There is a moment in life, or maybe two, where you decide your fate.

It happens when you least expect it, I think. Can be done in a blink of an eye, when you're not expecting anything really of consequence to happen.

But it changes you. It binds you to a fate that maybe if you'd known more, been paying attention more, you would have chosen differently. You would have walked away, or said yes, or done the opposite of whatever it was you did to grant you a fate that you did not want.

Mine came when I was reading a book.

It wasn't a rare book. It wasn't a book in a language I couldn't decipher. It wasn't hidden in ruins or in a coffin, like the kind you see in movies. It wasn't even locked away behind a gatekeeper.

It was a book I found in the college library.

I don't know why I didn't tell Noemie about this.

Well, that's not exactly true. I didn't think that it mattered. It was a book, another book on death rituals. It was for a school project. It wasn't anything that she'd really be interested in.

She would have listened, sure. She's my best friend. But she wouldn't have understood.

I have the book now, here, in my hands. It's not very old, from the 1970s. It's got a red cover, leather binding — Noemie would hate that, she's vegan — with fading gold leaf on the spine. It had a book flap, once, I think, but it was gone when I got my hands on it.

The History of Death Rituals in the Western Hemisphere by Dr Jane Rios Domingo, PhD.
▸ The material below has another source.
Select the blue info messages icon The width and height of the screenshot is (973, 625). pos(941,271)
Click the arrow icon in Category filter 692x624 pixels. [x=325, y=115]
It didn't exactly scream "Don't Read Me" from the title.

I read the whole book, cover to cover. It was for school, so I had to. It was a textbook on the various rituals that preceded and succeeded death, from the dawn of written history to now. It wasn't a large book, smaller than a Harry Potter novel, but it took me at least a week to get through it the first time.

I took notes and everything — I've burned them all now. No one will ever see those notes, or this book, again. Not after I'm done writing this down.

I don't know what it was that started everything. It was the book, for sure, but I can't pinpoint a page or anything where everything changed. There weren't any rituals, really, from what I could tell; at least, none written out like in a Book of Shadows. I didn't chant anything out loud or try to summon anything.

I know the dangers of that. I'm well aware of what can happen.

So when everything started, I was confused.

— — — —

It started small, with the whispers waking me up. I always sleep with my windows open because like every other city girl, the sound of traffic puts me right out. The beeps of cars backing up and drunks singing their way home are like the chimes of a lullaby to me.

But over all of that, the sounds of the drunks caroling home and the trash pickup early Monday mornings, I could hear the whispers.

At first, it was just my name, low and sweet. It'd wake me up; that's a feat in and of itself, because as Noemie will say after I'm gone, I slept like a rock. But it was there.

It wasn't at any specific time of night. I recorded all the times, and it ranged from as early as midnight to as late as 5:37 in the morning, before the dawn rose. It didn't linger long after I woke, maybe a few seconds, but it was always just loud enough in a whisper for me to hear it.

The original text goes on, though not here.